Provisional Legislative Council
PLC Paper No. CB(1)1362
(These minutes have been
seen by the Administration)
Ref : CB1/BC/6/97
Bills Committee on
Land (Compulsory Sale for Redevelopment) Bill
Minutes of the meeting held on Thursday, 12 March 1998, at 8:00 am in Conference Room B of the Legislative Council Building
Members present :
Hon Ronald ARCULLI, JP (Chairman)
Hon WONG Siu-yee
Hon Edward HO Sing-tin, JP
Hon Howard YOUNG, JP
Hon IP Kwok-him
Hon KAN Fook-yee
Hon NGAN Kam-chuen
Members absent :
Hon David CHU Yu-lin
Hon HO Sai-chu, JP
Dr Hon Raymond HO Chung-tai, JP
Prof Hon NG Ching-fai
Hon Mrs Peggy LAM, JP
Hon MA Fung-kwok
Hon Kennedy WONG Ying-ho
Dr Hon Charles YEUNG Chun-kam
Hon YEUNG Yiu-chung
Hon Bruce LIU Sing-lee
Hon Ambrose LAU Hon-chuen, JP
Dr Hon LAW Cheung-kwok
Hon CHOY So-yuk
Public officers attending :
- Mr Richard LUK
- Principal Assistant Secretary for Planning, Environment and Lands
- Mr Gordon HO
- Assistant Secretary for Planning, Environment and Lands
- Ms Fanny IP
- Senior Assistant Law Draftsman
Clerk in attendance:
- Miss Odelia LEUNG
- Chief Assistant Secretary (1)1
Staff in attendance :
- Ms Bernice WONG
- Assistant Legal Adviser 1
- Mrs Mary TANG
- Senior Assistant Secretary (1)2
Meeting with the Administration
Members discussed the issues raised at the meeting on 11 March 1998.

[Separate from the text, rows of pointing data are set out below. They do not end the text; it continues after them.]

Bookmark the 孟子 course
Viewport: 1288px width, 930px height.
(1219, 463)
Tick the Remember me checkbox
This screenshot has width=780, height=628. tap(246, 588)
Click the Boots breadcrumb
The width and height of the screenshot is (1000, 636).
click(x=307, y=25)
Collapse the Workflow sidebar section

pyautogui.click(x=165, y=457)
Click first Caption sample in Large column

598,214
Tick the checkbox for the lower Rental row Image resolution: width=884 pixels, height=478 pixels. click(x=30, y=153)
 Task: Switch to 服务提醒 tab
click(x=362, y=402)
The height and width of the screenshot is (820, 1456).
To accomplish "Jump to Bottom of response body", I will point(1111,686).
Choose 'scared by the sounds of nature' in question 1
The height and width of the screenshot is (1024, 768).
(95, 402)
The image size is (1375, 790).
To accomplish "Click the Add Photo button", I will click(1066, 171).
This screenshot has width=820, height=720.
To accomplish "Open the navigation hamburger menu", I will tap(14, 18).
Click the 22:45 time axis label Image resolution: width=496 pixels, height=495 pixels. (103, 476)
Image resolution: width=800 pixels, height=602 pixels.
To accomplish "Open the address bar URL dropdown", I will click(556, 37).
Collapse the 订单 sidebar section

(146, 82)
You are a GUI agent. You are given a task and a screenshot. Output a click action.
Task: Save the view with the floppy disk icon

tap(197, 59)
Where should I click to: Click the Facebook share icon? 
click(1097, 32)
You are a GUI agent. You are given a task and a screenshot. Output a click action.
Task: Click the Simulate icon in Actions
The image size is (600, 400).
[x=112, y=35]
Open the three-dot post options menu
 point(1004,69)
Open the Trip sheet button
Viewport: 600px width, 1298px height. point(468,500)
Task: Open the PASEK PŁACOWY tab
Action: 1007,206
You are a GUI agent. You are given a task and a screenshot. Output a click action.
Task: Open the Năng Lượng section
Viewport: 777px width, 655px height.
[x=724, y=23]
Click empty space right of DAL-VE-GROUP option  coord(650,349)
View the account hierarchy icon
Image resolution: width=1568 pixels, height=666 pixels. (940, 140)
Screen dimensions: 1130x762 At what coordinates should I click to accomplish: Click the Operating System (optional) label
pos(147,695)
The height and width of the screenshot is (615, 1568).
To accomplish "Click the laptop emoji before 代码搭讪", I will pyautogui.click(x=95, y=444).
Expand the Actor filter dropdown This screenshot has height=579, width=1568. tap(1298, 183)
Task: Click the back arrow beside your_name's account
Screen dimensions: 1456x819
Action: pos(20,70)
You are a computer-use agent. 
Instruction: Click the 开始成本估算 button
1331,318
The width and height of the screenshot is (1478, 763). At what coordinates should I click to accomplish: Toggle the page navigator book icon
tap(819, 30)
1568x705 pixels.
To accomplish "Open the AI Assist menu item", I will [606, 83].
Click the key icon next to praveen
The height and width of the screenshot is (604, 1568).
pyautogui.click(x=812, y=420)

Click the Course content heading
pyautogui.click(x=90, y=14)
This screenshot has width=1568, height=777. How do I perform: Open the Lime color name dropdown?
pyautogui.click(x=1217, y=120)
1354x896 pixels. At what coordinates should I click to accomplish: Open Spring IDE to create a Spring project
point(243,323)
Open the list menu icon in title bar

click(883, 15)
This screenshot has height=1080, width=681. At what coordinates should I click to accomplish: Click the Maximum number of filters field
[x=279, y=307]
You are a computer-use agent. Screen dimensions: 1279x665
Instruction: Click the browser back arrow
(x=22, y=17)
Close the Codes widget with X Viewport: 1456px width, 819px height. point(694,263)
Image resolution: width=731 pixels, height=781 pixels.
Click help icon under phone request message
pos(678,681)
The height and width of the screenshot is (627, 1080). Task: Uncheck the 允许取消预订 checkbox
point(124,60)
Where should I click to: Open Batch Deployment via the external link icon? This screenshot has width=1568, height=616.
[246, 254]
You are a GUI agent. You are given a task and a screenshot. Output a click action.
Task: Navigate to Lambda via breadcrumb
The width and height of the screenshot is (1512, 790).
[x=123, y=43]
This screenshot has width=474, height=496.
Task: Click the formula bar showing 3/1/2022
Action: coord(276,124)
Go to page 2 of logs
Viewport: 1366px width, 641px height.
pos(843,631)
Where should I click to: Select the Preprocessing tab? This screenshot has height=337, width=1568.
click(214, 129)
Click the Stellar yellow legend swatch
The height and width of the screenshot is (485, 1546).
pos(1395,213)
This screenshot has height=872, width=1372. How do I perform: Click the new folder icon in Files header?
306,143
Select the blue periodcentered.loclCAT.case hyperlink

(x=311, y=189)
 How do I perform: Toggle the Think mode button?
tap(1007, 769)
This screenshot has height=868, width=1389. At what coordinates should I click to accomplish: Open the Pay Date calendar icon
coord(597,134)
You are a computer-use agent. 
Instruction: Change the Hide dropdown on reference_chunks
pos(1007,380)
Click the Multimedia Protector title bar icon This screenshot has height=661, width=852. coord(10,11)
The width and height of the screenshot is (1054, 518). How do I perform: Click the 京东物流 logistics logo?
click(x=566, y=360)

Assignment of interest after the filing of application for sale order
2 Members concurred that an application for a sale order should not be terminated automatically upon changes in title ownership and that the majority owners and the minority owners could freely assign their interests despite the filing of an application.
3 Members noted that the definitions of "majority owner" and minority
owner" under clause 2 of the Bill included successors in title to such owners. The proposed clause 4(9) of the Bill provided that if the majority owners or their successors in title did not wish to proceed with the application for a sale order, they could inform the Lands Tribunal at any time before an order for sale was made. The application would thereupon be deemed to be withdrawn irrespective of the percentage of undivided shares in the lot owned by the other persons who wished to remain as parties to the application.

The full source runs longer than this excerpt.